Ora finalmente anche il Governatore della Fed Powell ha ammesso che l’inflazione “non è transitoria”. La grande menzogna è caduta. E le Banche centrali si trovano nel “vicolo cieco” da me accennato negli scorsi articoli. Il problema è questo: ho detto qui sopra che le Banche centrali hanno un enorme potere nel tenere bassa l’inflazione, ma devono pur fare attenzione a non distruggere l’economia, a non portare sconquassi nel sistema finanziario. Quando l’inflazione cresce, i due strumenti potentissimi nelle mani delle banche centrali sono l’immissione di liquidità e la regolazione dei tassi di interesse. Cioè, quando l’inflazione sale, la Banca centrale deve diminuire l’immissione di liquidità (o bloccarla del tutto) e innalzare i tassi (per sottrarre la liquidità presente). In tempi normali tutto ciò può funzionare egregiamente. Ma ora non siamo in tempi normali, siamo ancora nel bel mezzo di una crisi mai finita, durante la quale le Banche centrali hanno innaffiato il mercato finanziario di una enorme, smisurata quantità di liquidità.
Ora, per frenare l’inflazione, non basta smettere di innaffiare il mercato di tanta liquidità: occorre iniziare a ritirarla alzando i tassi. Meglio, occorrerebbe, perché nelle attuali condizioni, con l’economia che è appena ripartita senza tornare ai livelli precedenti la pandemia, si rischia di far abortire la ripresa prima della nascita. Infatti, la ripresa che ora inizia a fare capolino non è vera crescita economica, ma un numeretto positivo che dipende dalla stessa inflazione, che ha fatto salire i prezzi e quindi sta dando l’illusione di una crescita dovuta a fatturati più alti. Ma sono solo fatture (passive) più alte. Per questo l’indicatore dei “non farm payroll” era così importante questa volta, più importante del solito. E la sua decrescita è un gran brutto segnale che viene dal mondo del lavoro, perché indica e conferma che la crescita del Pil non ha portato a così tanti posti di lavoro. E i mercati hanno iniziato a riflettere la paura degli investitori, i quali iniziano a considerare la possibilità che la Fed possa essere “costretta” a un rialzo dei tassi in tempi inferiori a quelli previsti (forse fine 2022) e comunque troppo presto per le sofferenze già in atto nell’economia reale.

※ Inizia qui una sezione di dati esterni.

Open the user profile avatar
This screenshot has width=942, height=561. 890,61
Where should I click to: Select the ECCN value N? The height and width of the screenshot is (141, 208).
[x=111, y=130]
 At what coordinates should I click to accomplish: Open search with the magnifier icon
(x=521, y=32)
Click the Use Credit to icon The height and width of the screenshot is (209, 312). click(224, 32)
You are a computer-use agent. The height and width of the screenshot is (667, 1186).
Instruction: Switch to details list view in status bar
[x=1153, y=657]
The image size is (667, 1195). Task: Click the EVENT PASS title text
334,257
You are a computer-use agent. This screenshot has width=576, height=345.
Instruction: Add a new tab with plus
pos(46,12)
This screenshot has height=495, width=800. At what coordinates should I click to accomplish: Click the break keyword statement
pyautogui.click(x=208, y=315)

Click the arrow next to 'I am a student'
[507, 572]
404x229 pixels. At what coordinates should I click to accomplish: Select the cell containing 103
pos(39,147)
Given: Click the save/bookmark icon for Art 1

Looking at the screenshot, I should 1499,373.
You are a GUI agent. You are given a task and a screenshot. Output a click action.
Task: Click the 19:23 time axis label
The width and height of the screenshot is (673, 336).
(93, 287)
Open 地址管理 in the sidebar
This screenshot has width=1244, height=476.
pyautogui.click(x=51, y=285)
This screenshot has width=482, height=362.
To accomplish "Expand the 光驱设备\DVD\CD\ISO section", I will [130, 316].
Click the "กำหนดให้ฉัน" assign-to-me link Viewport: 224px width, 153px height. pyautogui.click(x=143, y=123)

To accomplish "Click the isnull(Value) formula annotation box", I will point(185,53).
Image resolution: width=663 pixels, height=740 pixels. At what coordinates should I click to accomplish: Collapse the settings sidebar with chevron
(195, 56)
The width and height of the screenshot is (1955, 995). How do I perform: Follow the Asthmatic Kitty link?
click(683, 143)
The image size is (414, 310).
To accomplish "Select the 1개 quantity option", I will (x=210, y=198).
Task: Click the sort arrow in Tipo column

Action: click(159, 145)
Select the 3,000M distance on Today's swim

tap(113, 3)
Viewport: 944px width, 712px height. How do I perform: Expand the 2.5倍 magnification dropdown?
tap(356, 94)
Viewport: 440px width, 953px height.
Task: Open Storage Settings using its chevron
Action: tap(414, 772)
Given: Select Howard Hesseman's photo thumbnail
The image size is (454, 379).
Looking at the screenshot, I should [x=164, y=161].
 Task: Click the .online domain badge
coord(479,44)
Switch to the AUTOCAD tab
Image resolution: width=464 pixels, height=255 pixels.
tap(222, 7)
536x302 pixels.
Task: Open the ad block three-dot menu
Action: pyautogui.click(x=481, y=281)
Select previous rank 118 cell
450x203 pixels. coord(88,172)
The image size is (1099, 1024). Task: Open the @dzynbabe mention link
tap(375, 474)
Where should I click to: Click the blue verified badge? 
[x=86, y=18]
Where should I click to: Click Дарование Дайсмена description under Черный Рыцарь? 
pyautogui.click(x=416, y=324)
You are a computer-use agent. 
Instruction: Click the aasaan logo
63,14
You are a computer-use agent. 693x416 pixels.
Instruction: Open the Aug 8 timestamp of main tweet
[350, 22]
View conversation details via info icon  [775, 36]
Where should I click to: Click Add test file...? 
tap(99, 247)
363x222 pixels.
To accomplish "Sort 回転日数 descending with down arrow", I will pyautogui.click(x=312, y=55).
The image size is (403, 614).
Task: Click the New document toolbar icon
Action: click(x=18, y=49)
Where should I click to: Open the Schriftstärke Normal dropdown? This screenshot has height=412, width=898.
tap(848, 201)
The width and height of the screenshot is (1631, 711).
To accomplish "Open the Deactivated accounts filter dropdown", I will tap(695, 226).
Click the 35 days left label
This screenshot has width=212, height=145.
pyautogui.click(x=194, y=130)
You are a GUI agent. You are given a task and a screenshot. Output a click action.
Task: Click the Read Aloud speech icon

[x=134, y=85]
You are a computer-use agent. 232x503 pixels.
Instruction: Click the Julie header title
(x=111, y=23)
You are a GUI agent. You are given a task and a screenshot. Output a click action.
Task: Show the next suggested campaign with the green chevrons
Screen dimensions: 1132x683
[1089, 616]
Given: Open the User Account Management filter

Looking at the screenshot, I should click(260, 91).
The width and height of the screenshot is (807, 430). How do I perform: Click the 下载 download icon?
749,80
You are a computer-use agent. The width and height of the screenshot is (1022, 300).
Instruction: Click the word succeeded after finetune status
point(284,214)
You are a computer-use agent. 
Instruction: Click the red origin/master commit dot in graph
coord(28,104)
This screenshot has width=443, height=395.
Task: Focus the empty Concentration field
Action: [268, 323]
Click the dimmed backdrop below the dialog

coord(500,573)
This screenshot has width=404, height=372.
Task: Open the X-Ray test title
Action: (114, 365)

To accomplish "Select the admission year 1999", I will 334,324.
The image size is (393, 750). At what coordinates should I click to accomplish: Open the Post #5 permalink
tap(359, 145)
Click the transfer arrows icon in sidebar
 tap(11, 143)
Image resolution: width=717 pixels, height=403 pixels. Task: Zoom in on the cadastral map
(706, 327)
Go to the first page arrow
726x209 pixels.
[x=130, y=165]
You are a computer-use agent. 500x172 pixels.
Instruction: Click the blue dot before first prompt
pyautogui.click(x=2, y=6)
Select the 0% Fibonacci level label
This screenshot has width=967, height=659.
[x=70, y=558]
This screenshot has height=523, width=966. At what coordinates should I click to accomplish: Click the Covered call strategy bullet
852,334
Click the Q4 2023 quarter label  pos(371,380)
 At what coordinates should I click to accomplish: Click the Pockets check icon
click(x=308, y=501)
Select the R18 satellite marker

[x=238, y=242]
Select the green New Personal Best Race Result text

Questa è la “trappola della liquidità”: se la Banca centrale alza i tassi, diventa difficile prendere denaro (che costa più caro) e la ripresa si blocca prima di nascere; se non alza i tassi, la ripresa viene bruciata dall’inflazione. E la grande speculazione baderà solo a fare soldi spingendo al ribasso i mercati finanziari, senza badare a chi ne farà le spese. Del resto, tutti sanno che i valori dei mercati finanziari sono troppo alti, sono tutti in bolla. Non finirà bene.